Just for reference, my carbon-cache settings. Only showing the parameters you mentioned above:
MAX_UPDATES_PER_SECOND = 800 MAX_CREATES_PER_MINUTE = inf
plus this might be worth trying?
USE_FLOW_CONTROL = True
and some others
WHISPER_AUTOFLUSH = False LOG_UPDATES = False
Thank you Max those were great insights. I did some diggings on the same lines you have suggested while u were on vacation and I think too that the problem might be in the way the load balancer is working. My layer 2 and layer 3 relays essentially face a similar load and the layer 3 works fine while the layer 2 is always screaming. Theoretically each of the layer 2 relay receive a load of 500k per minute while the layer 3 relay receives 400k per minute. So this made me start looking into the load balancer distribution. I dont think the VM's being on the same hypervisor is the problem atleast right now as the drops are happening at the layer 2 relays and not near the carbon caches. Having said that I agree, this is one thing to always keep a tab on. To have more control and visibility over the data flowing and simulate a close to production environment I have decided to deploy this architecture on the pre-production environment and perform a test run with a sample load. The script which currently simulates the load for me on the test environment does it in a very bursty fashion (200k per thread with 10 threads at an interval of 5 secs) and I strongly believe this is where the problem is happening as the load balancer must be sending the whole burst to a single relay instead of spreading the burst across all the relays. Thank you for all your suggestions and I shall soon update you with the results I achieve on my new setup.
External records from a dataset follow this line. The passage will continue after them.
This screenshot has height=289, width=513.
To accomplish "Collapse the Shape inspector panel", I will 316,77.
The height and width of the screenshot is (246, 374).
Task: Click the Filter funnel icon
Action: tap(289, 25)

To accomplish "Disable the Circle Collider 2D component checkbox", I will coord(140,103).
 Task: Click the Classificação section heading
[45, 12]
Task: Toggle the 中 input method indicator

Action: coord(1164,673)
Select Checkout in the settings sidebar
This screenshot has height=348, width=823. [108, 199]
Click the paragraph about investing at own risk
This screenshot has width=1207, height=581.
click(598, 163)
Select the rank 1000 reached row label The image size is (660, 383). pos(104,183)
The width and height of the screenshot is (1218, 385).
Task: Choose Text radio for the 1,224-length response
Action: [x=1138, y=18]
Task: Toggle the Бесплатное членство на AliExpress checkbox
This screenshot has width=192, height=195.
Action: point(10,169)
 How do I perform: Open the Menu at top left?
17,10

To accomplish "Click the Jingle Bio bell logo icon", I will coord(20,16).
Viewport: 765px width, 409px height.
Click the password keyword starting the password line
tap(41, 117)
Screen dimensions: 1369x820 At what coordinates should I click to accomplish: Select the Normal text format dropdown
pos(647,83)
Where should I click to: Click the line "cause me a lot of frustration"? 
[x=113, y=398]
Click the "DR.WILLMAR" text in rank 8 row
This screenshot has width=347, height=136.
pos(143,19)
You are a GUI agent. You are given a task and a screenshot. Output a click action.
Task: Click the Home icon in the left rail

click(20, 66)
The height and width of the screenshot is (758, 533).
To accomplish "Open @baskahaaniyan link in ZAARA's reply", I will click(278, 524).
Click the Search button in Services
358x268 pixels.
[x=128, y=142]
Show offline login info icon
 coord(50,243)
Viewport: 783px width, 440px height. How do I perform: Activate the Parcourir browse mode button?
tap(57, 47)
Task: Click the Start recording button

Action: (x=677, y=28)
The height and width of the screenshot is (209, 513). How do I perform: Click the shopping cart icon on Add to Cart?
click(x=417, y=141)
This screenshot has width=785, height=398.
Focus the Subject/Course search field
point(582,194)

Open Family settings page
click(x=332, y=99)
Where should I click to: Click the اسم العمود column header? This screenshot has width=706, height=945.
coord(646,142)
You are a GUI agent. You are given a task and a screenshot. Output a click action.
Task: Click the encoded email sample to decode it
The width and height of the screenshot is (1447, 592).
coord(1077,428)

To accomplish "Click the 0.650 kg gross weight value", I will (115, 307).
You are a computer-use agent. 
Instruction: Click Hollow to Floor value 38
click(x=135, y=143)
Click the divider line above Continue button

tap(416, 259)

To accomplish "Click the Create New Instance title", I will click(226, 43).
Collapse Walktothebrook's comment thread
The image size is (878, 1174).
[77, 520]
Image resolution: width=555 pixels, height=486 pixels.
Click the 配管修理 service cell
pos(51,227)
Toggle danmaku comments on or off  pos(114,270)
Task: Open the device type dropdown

I'm building a Graphite cluster to ingest > 700,000 metrics per minute. It's working fairly well, but right now I'm seeing dropped metrics via 'action_is_drop.reason_is_slow_conn' stats.
What in carbon-relay-ng's perspective is slow? And how can I investigate further?
In my architecture, on Node A, a 'replicator' carbon-relay-ng process receives from 500+ hosts and does nothing but forward to another carbon-relay-ng on Node A (via localhost) and an identical carbon-relay-ng on node B (via gigabit ethernet). Secondary carbon-relay-ng processes, 'sharders', then distribute the metrics to 16 carbon-cache processes.
I see 50k metrics dropped on the replicator-to-sharder localhost a-to-a connection and 100k metrics dropped on the replicator-to-sharder ethernet a-to-b connection.
I don't suspect network performance to be an issue, especially considering NodeA to NodeA is on the localhost device.
If I turn off replication from Node A to Node B, I still see issues with the metrics being relayed between the replicator carbon-relay-ng and the sharder carbon-relay-ng on Node A.
Thanks!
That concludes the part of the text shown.